Sebuah video terapi balita di Palembang memicu perhatian luas karena memperlihatkan seorang bayi menangis keras saat tubuhnya diusap menggunakan daun oleh seorang terapis. Rekaman itu langsung menimbulkan pertanyaan publik, terutama karena metode yang digunakan dinilai tidak lazim dan membuat banyak warganet khawatir terhadap keselamatan anak.

Unggahan yang menyertai video itu juga memperkeruh diskusi di media sosial. Dalam keterangan akun Rumah SiRiH Palembang tertulis, “Bismillah jadwalnya dedek ketemu kyai lagi,” lalu disusul, “Alhamdulillah kalau malam bobok udah nyenyak ya dek,” yang kemudian memantik perdebatan di kolom komentar.

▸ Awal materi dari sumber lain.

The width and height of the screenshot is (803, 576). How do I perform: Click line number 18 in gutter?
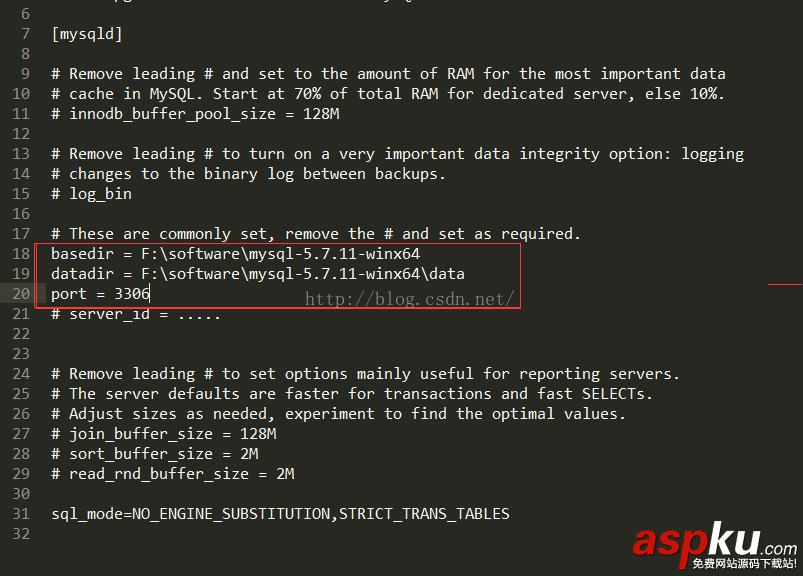(21, 253)
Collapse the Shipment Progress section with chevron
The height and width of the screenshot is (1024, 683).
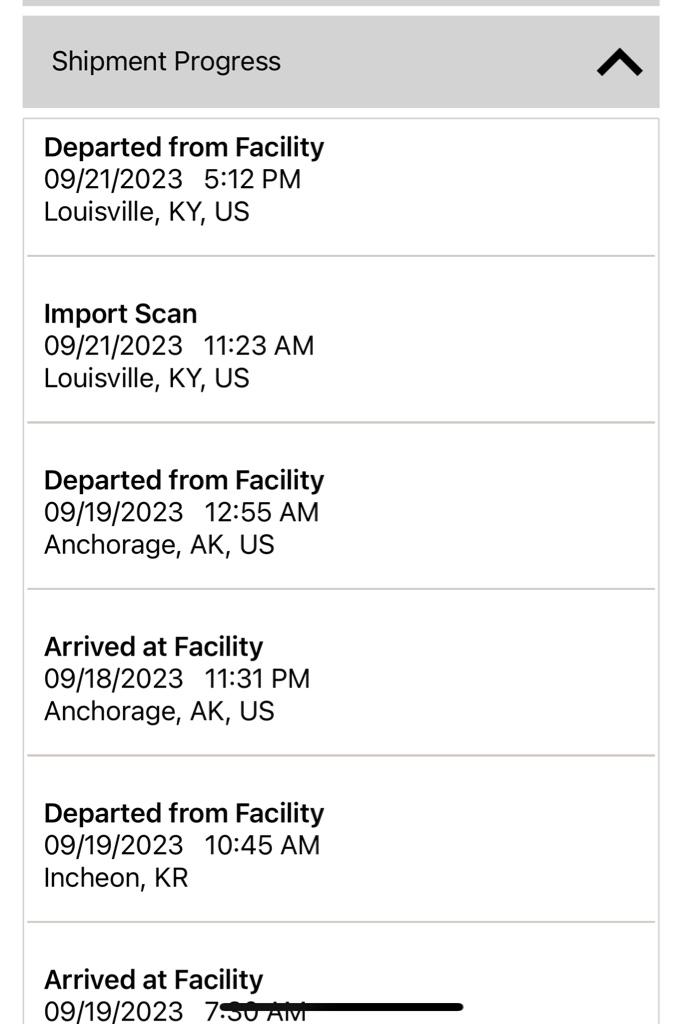(x=619, y=63)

Kekhawatiran publik soal metode terapi

Akun @teuku.farhan.alf menjadi salah satu pihak yang awal menyuarakan keresahan dan meminta tenaga medis menilai praktik tersebut secara terbuka. Ia menandai sejumlah dokter dan meminta penjelasan dari kalangan profesional, termasuk apakah tindakan itu sudah sesuai dengan standar medis.

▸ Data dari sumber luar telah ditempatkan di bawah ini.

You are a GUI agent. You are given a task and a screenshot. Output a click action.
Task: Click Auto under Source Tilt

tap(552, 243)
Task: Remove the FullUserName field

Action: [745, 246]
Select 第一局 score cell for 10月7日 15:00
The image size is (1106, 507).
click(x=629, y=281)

Ia juga mempertanyakan peran otoritas daerah dalam pengawasan praktik semacam itu. Menurutnya, tindakan yang terekam dalam video bukan hanya meresahkan, tetapi juga berpotensi bersinggungan dengan standar keselamatan anak dan etika perlindungan anak.

Dalam unggahan lanjutannya, ia meminta perhatian Komisi Perlindungan Anak Indonesia. “Kepada Ketua KPAI mohon bantuannya, ini sudah menjurus pada dugaan eksploitasi anak,” tulisnya, sembari mendorong ada tindak lanjut yang jelas atas kejadian tersebut.

Dorongan agar ada penjelasan dari tenaga medis

Setelah video itu ramai, desakan agar dokter anak ikut bersuara juga menguat. Akun yang sama menyebut tim IDAI Sumsel dijadwalkan melakukan kunjungan pada sore hari, sebagai bagian dari respons atas kegaduhan yang muncul di publik.

Harapan utama dari desakan tersebut adalah agar kasus ini tidak berhenti pada klarifikasi semata. Publik ingin ada penjelasan profesional apakah praktik yang disebut sebagai terapi itu aman, serta apakah metode serupa bisa dikategorikan sebagai pengobatan tradisional yang tidak terstandarisasi.

Reaksi warganet dan sorotan pada peran orang tua

Kolom komentar di media sosial dipenuhi respons emosional dari warganet yang mengaku prihatin. Banyak dari mereka menyoroti keputusan orang tua yang membawa bayi ke layanan seperti itu dan mempertanyakan mengapa anak dibiarkan saat tampak menangis.

Salah satu komentar menyebut, “Orang tua bayi tersebut tidak seharusnya membawa anaknya ke terapis seperti ini.” Komentar lain berisi keprihatinan serupa, termasuk pernyataan bahwa melihat bayi diperlakukan demikian sangat menyedihkan.

Ada pula warganet yang mempertanyakan sikap orang tua ketika anak diduga menerima perlakuan kasar. Reaksi-reaksi itu menunjukkan bahwa publik tidak hanya menilai metode terapinya, tetapi juga mempersoalkan tanggung jawab pendamping anak dalam memastikan keamanan selama menjalani perawatan.

Pengawasan dan perlindungan anak jadi sorotan

Kasus ini kembali membuka pembahasan soal pengawasan terhadap praktik kesehatan atau terapi yang belum jelas standarnya. Saat metode yang digunakan tampak membahayakan atau menimbulkan ketakutan pada anak, publik menilai pengawasan dari otoritas kesehatan perlu lebih ketat.

Di sisi lain, ahli kesehatan anak diharapkan dapat memberi penjelasan yang tegas mengenai risiko penanganan seperti dalam video tersebut. Penjelasan profesional dinilai penting agar masyarakat bisa membedakan antara terapi yang benar-benar aman dan praktik yang hanya mengatasnamakan pengobatan tradisional tanpa dasar yang jelas.